ПИСЬМЕННОЕ ЗАДАНИЕ 1
Пожалуйста, выведите без изменений фрагмент строк данных: от строки, содержащей «composer [348, 1499]», до последней строки включительно.

ДОКУМЕНТ
§ §

ПРИМѢЧАНІЯ КЪ "КОРІОЛАНУ".

  
   Трагедія Шекспира "Коріоланъ" была написана, по свидѣтельству Мелона въ 1610 году, въ послѣднюю эпоху дѣятельности поэта, черезъ годъ послѣ "Тимона Аѳинскаго" и за годъ до созданія "Отелло". Двѣ другія трагедіи Шекспира, взятыя изъ римской жизни: Юлій Кесарь и Антоній и Клеопатра написаны -- первая за три, вторая же за два года до "Коріолана". Въ печати "Коріоланъ" явился въ первый разъ -- въ изданіи драмъ Шекспира, 1623 года, in folio. По необъяснимому случаю, "Коріоланъ" напечатанъ безъ недосмотровъ и искаженій, да чрезвычайной степени повредившихъ другимъ трагедіямъ Шекспира въ упомянутомъ изданіи.
   Матеріалъ своей трагедіи Шекспиръ несомнѣнно взялъ изъ Плутарховой жизни Каія Марція Коріолана, переведенной на англійскій языкъ сиромъ Томасомъ Нортсомъ (Northe). Нортсовъ переводъ Плутарха, сдѣланный съ Французскаго (Аміотова), изданъ въ Англіи въ 1579 году in folio подъ наивнымъ заглавіемъ: "Жизнеописанія благородныхъ грековъ и римлянъ, сравниваемыя вмѣстѣ важнымъ и ученымъ философомъ и исторіографомъ Плутархомь Херонейскимъ". Дѣйствіе трагедіи обнимаетъ собою около четырехъ лѣтъ, начинаясь послѣ народнаго возмущенія въ 262           году по основаніи Рима и оканчиваясь смертью Коріолана въ 266 по основаніи Рима.

§ §

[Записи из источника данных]
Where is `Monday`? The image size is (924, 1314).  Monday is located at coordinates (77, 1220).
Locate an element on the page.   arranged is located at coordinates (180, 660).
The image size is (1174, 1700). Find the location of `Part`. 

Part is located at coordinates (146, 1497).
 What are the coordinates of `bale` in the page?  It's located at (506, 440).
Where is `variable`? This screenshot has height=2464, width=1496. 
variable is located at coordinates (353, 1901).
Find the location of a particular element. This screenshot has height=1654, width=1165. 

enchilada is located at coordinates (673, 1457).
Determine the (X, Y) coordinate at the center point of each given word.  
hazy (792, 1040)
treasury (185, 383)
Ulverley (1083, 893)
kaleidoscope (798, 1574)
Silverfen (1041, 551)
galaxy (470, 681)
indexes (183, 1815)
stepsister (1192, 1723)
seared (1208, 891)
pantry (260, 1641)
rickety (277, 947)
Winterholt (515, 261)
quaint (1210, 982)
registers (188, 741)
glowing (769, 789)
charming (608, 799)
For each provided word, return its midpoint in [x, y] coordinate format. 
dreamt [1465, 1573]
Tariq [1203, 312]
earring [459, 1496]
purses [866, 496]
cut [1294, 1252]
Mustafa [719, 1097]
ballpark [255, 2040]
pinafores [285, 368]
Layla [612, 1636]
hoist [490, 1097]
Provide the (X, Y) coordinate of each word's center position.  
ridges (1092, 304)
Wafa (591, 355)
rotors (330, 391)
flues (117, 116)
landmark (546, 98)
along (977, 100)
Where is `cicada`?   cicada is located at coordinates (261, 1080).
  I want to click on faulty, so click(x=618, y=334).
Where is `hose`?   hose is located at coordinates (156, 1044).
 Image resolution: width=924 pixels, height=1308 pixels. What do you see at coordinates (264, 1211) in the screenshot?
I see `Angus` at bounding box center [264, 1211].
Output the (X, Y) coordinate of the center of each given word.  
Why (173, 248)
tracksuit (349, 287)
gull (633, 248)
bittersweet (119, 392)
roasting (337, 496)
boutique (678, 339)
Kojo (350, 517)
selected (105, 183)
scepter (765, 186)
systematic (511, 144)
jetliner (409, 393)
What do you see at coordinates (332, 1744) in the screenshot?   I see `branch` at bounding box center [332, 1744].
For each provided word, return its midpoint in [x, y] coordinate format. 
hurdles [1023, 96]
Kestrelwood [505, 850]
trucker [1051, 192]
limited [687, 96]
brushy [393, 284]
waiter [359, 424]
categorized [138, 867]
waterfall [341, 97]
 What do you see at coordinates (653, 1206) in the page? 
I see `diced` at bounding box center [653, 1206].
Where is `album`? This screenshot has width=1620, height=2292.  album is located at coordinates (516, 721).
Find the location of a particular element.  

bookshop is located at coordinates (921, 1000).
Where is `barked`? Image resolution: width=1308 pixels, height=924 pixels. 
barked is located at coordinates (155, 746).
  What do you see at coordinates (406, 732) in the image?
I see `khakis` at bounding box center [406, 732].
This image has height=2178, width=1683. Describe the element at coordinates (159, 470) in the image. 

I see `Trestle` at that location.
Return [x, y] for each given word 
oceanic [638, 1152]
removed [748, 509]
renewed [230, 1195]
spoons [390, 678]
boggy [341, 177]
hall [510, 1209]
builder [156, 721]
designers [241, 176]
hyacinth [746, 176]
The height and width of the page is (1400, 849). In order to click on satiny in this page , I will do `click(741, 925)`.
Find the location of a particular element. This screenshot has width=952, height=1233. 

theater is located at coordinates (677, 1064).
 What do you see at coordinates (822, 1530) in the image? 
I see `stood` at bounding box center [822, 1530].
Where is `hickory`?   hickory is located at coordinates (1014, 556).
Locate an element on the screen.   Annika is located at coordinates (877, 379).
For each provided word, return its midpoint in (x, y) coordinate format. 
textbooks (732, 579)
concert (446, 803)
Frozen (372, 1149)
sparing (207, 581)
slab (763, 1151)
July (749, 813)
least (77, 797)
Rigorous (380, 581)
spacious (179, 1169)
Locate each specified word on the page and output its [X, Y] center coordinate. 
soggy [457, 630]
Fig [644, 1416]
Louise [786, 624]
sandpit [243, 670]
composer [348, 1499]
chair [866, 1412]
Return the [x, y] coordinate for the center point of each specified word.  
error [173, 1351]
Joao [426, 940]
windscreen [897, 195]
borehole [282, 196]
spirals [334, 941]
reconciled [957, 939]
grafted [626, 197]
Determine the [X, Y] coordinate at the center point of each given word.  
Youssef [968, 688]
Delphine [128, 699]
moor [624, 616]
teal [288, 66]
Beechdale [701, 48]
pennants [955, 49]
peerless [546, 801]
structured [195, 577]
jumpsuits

§ §

ПИСЬМЕННОЕ ЗАДАНИЕ 2
Ответьте по примечаниям к «Кориолану»:
(a) В каком году, по свидетельству Мелона, была написана трагедия?
(b) В каком году в Англии издан перевод Плутарха, сделанный Нортсом?
(c) Сколько примерно лет охватывает действие трагедии?

ПРАВИЛЬНЫЙ РЕЗУЛЬТАТ 1
composer [348, 1499]
chair [866, 1412]
Return the [x, y] coordinate for the center point of each specified word.  
error [173, 1351]
Joao [426, 940]
windscreen [897, 195]
borehole [282, 196]
spirals [334, 941]
reconciled [957, 939]
grafted [626, 197]
Determine the [X, Y] coordinate at the center point of each given word.  
Youssef [968, 688]
Delphine [128, 699]
moor [624, 616]
teal [288, 66]
Beechdale [701, 48]
pennants [955, 49]
peerless [546, 801]
structured [195, 577]
jumpsuits

ПРАВИЛЬНЫЙ РЕЗУЛЬТАТ 2
(a) В 1610 году.
(b) В 1579 году.
(c) Около четырех лет.